I CAN tell, almost down to the precise moment, when the Meaning of Life was revealed to me. It was at high school, in the middle of a geometry class when my maths tutor, who perhaps felt that young minds needed more than just squares on hypotenuses and other such mathematical mumbo-jumbo to broaden their horizons, propounded the Two Things Theory.

"Some of you may be complete idiots," he said, looking pointedly at me for some unfathomable reason, "but it is an established fact that every human being is good at at least two things. It's for each of you to find out what two things you are good at... That's what life's all about."

From then on, life for me and my fellow-morons became one long quest for the Two Things. We sought it with the ardour of so many Arthurs on the trail of the Holy Grail, and before long, we had more or less stumbled on it.

One of my classmates, for instance, acquired some distinction as the best table-top drummer and kite-flyer. Another became renowned for the precision of his aim while stoning mangoes from trees, and the ridiculous ease with which he could unfailingly fall ill, come exam-time.

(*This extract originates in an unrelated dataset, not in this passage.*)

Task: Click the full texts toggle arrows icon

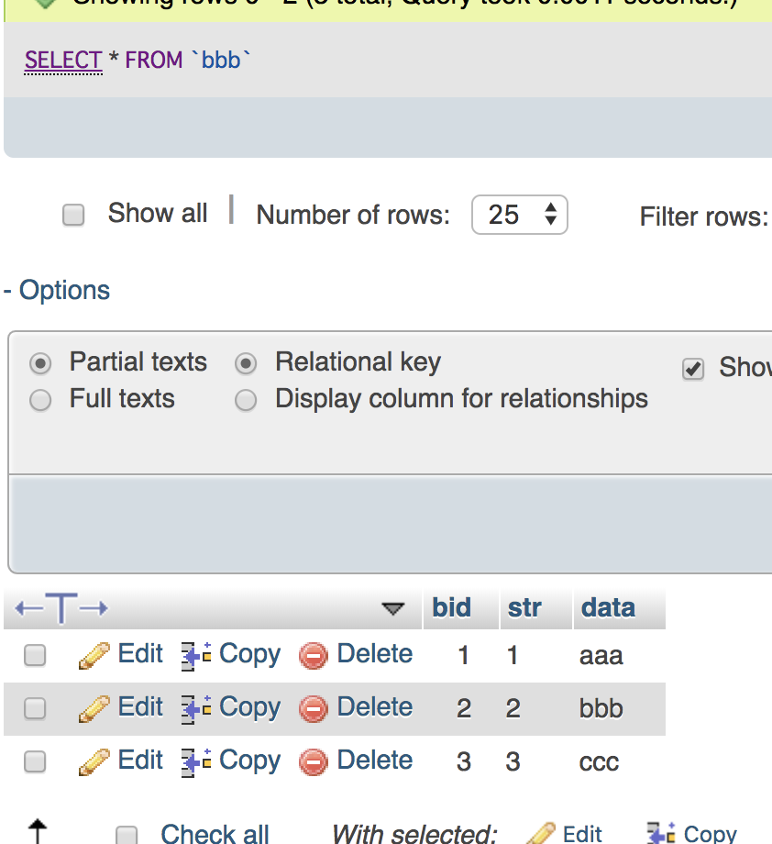Action: coord(61,608)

As for me, if there's one thing I'm reasonably good at, it is the imitation of the mating call of bullfrogs, a skill I acquired after many hours of diligent exercise of my vocal cords during weekend visits to the country. Perhaps because I am a naturally gifted mimic with a rich, resonant baritone voice, some of that old magic lingers to this day. Even now, after a spell of showers, it only needs a solitary amphibious mating call from me to set off a chorus of amorous croaks in the bushes.

But try as I might, I have not been able to figure out what the second thing I excel in is. I tried my hand at public speaking, but the profusion of rotten tomatoes I inevitably attracted told me that that wasn't it. Desirous of leaving no stone unturned, I even enrolled for a dog-trainer's course, but I was clearly barking up the wrong tree: all I gained from that enterprise were canine teeth-marks in some tender parts of my anatomy.

There's one thing, though, that I haven't tried yet: playing the commodities market. I have therefore resolved to begin in right earnest and remedy this situation. And if the Two Things Theory holds good and I exhibit some hitherto-dormant ability to make pots of money, who knows, I might be a very rich man before I die. Or should I say, before I croak. n

(Published in Business Line.)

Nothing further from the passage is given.